今敏作品から平沢ワールドへ入信。個人的にはパプリカで「イッツアショータイム!」から始まるParadeの狂気っぷりが大好き。平沢進を聴きながら、毎日、山手線の混雑と品川駅の人の流れに身を任せています。平沢進の曲の歌詞はいずれも難解ですが、何度も聴いているとどんどん癖になる魔力、世界観に憧れて空想や解釈が捗ること、ブルックナーの愛好者が惹きつけられないわけがありません。


伊福部昭「協奏四題」熱狂ライヴ

オーケストラとマリンバのための「ラウダ・コンチェルタータ」(1979)

ヴァイオリンと管弦楽のための協奏風狂詩曲(1948/71) 

二十絃箏と管絃楽のための「交響的エグログ」(1982)

ピアノとオーケストラのための「リトミカ・オスティナータ」(1961)

マリンバ:高田みどり

ヴァイオリン:山根一仁

二十五絃箏:野坂操壽

ピアノ:山田令子

井上道義(指揮)

東京交響楽団

録音:2016年7月10日

土俗的な響きがどれも魅力。まるで生き物の心臓の鼓動のような、そんな血生臭くときに泥臭い野性味が、伊福部昭の好きな所。ラウダ・コンチェルタータやリトミカ・オスティナータはそんなイメージに近くて、聴いていると活力が湧いてくる。でも一番好きなのはエグログ。アメリカ滞在中ずっと聴いていたきがする。

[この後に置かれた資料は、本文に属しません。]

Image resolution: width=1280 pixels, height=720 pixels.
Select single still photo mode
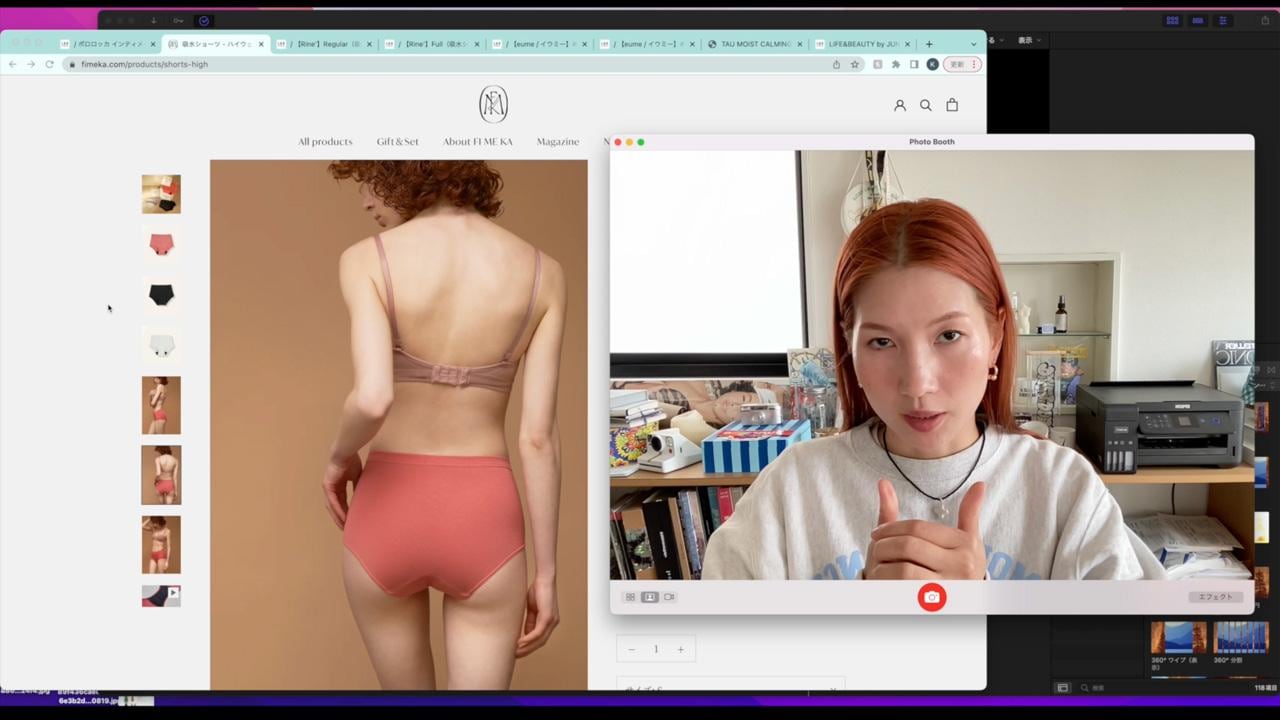coord(649,597)
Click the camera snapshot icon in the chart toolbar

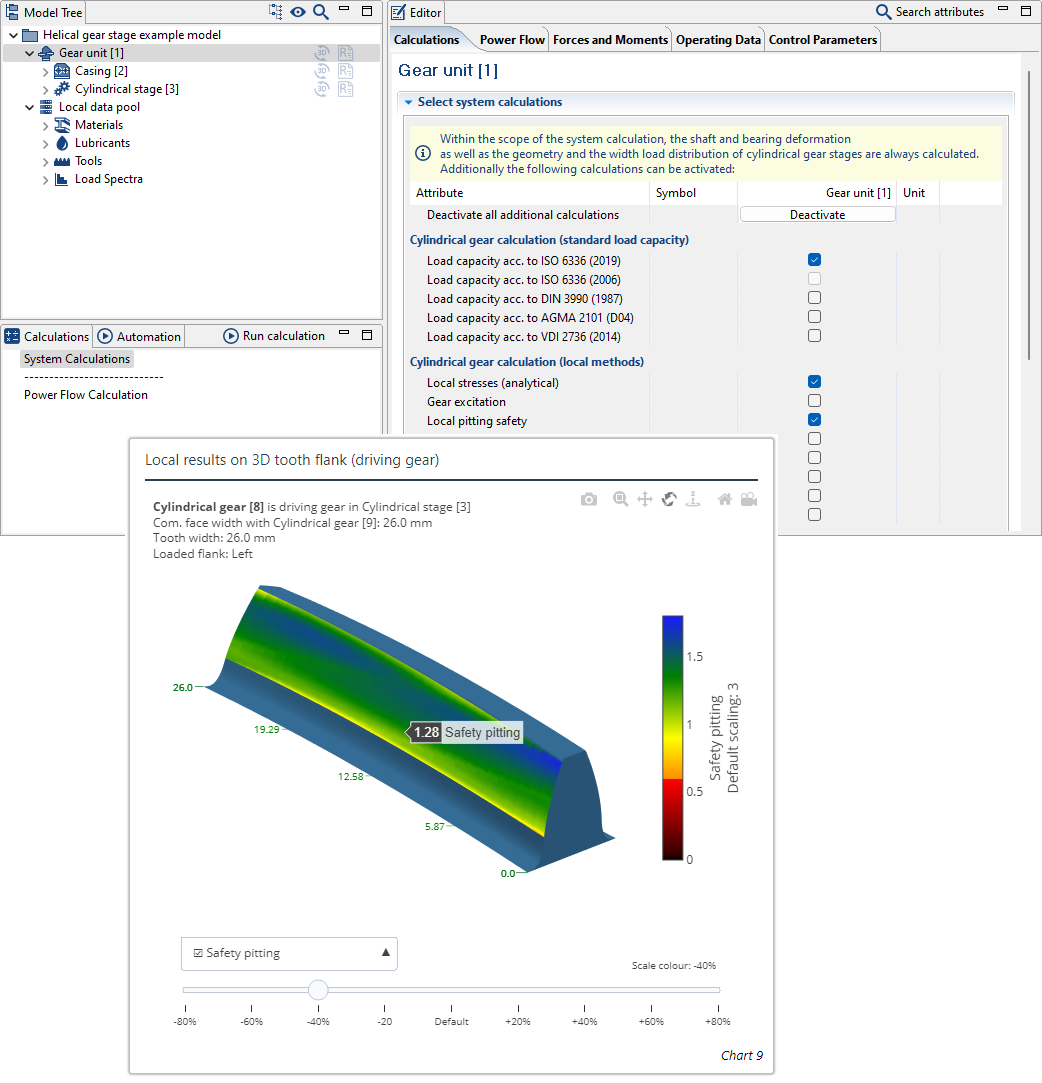pyautogui.click(x=589, y=499)
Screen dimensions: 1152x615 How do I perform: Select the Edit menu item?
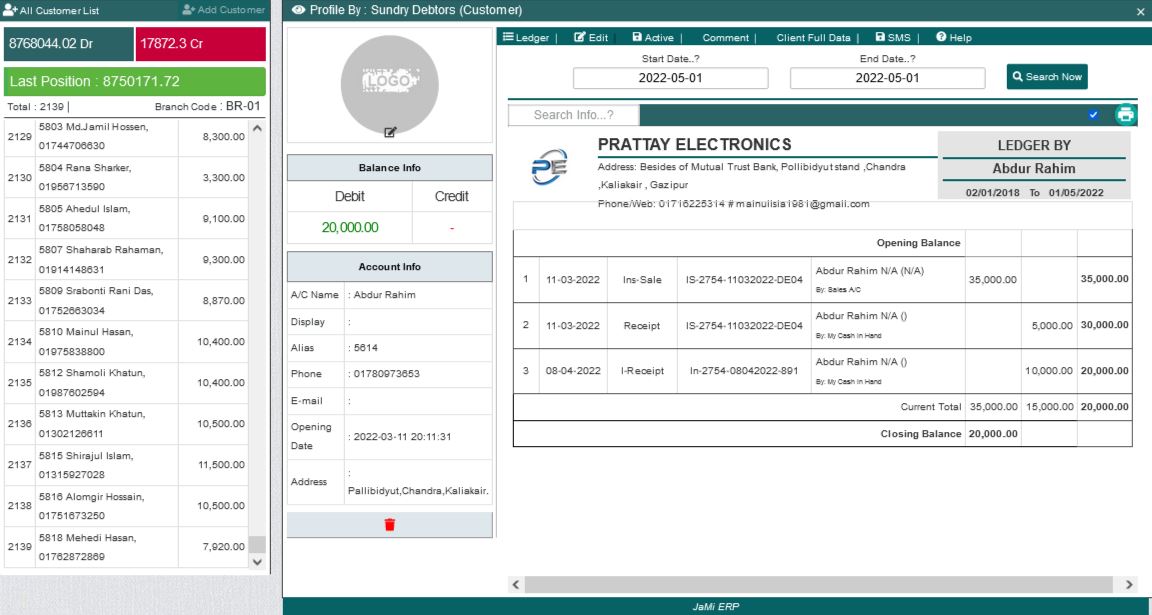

どこか懐かしく、しかし斬新に、力強く箏をかき鳴らす響きが染みました。いずれのコンチェルトも、奏者の顔や熱が伝わってくる、ホットなアルバムです。


水村美苗『続明暗』(ちくま文庫、2009)

死去により未完となった夏目漱石『明暗』の続編。『明暗』は、三人称視点から登場人物の会話を眺める形が貫かれ、そこから各々の心情がしつこすぎるくらいにじみ出てくる。水村美苗は夏目漱石の文体を見事に再現しながら、にじみ出る心情を引き継ぎ発展させて、見たくて仕方なかったクライマックスをちゃんとみせてくれる。自己本位と則天去私が火花をちらしているような苛烈さがあり、私は『明暗』から引き続き徹夜で一気読みしてしまいました。止まらなくて。